I cheered up a couple of seconds later, though. I was thinking about Reggie, who’d said he planned a surprise for my birthday. I was stoked. Would we finally be public now? I wondered. Was he ready? Or was he going to say what Wendy called the “L-bomb”? Anyway, what I’m trying to say is I was pretty preoccupied. So when Big Jon came into the schoolroom wearing an expression I couldn’t read and said, “Alex, a lawyer’s here to see you,” I seriously thought it was a joke.

But it wasn’t. No, there was nothing funny about it. Because Mr. Karr, in his perfectly pressed tan suit, wanted me to move somewhere in… Georgia.

We tried to fight him. Big Jon railed on for an hour about how we were common-law family. And as for me, I totally refused to go.

“No way am I going anywhere!” I cried. “I live here!”

But the lawyer just kept pointing to his papers. Next of kin. Custody.

“Listen here,” Big Jon said. “We don’t care about your laws. We love Alex, and we need her here.”

The lawyer cleared his throat. His tan pants had mud on the cuffs from his walk around the farm. He was a little, round bald man with tiny, smart eyes.

“I helicoptered in, you know,” he said carefully. “Alexandria’s grandmother has many, many resources. And I know a lot of people. I can keep them away, or I can bring them in. One call to the DEA. That’s all it’ll take.”

Big Jon put his hands in his pockets and was quiet for a moment. Then in a flash he pushed the books and cups off his desk onto the floor.

“You suits!” he yelled. “You don’t care about anyone. Don’t you see that’s all we want? A place where people take care of each other?”

But Mr. Karr wasn’t budging. “I can assure you,” he said, “that Alexandria will be well looked after. Miss Lee is a very well connected woman. And Alexandria comes from a long line of debutantes. It’s hard to understand outside of the South, but it’s a very tight sisterhood. They look after one another.”

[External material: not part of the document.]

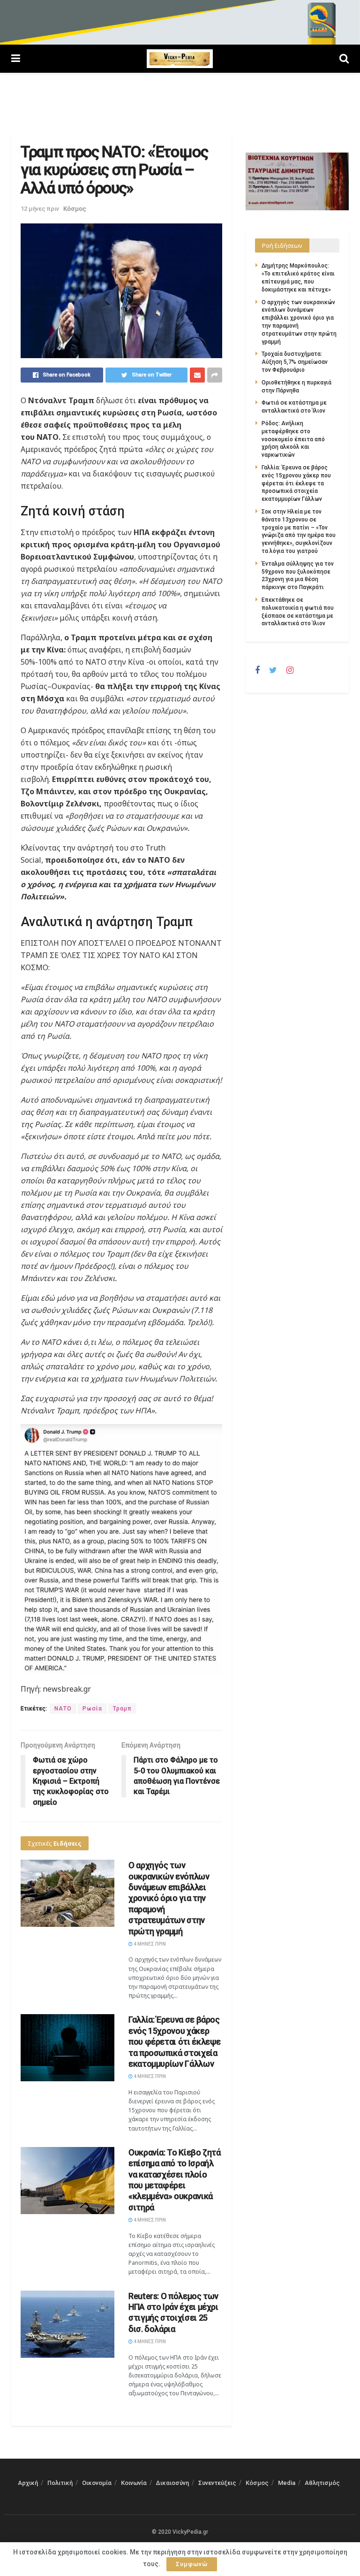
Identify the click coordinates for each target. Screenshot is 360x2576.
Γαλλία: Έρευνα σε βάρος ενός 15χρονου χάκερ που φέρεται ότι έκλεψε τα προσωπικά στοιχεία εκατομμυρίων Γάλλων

“Debutantes?” Jon chortled. “Are you kidding me? What a crock of elitist crap.”

“One call and the farm is passed over for ten years,” said Karr. “Otherwise I’d put Alex on field-torching duty.”

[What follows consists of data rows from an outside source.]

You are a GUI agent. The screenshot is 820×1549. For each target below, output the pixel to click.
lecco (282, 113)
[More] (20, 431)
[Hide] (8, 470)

Jon gave a final roar. He hugged me so hard that he didn’t even have to say he was sorry. Then he left the room.

“All right, then,” Mr. Karr said. “I’m going to get a little spa time in Napa. I’ll come back for you in three days.”

And that’s how my fate was sealed. No choices. No bargaining. Well, I guess there was bargaining. Because Big Jon managed to make himself a deal for ten more police-free years. And guess what? I was the price.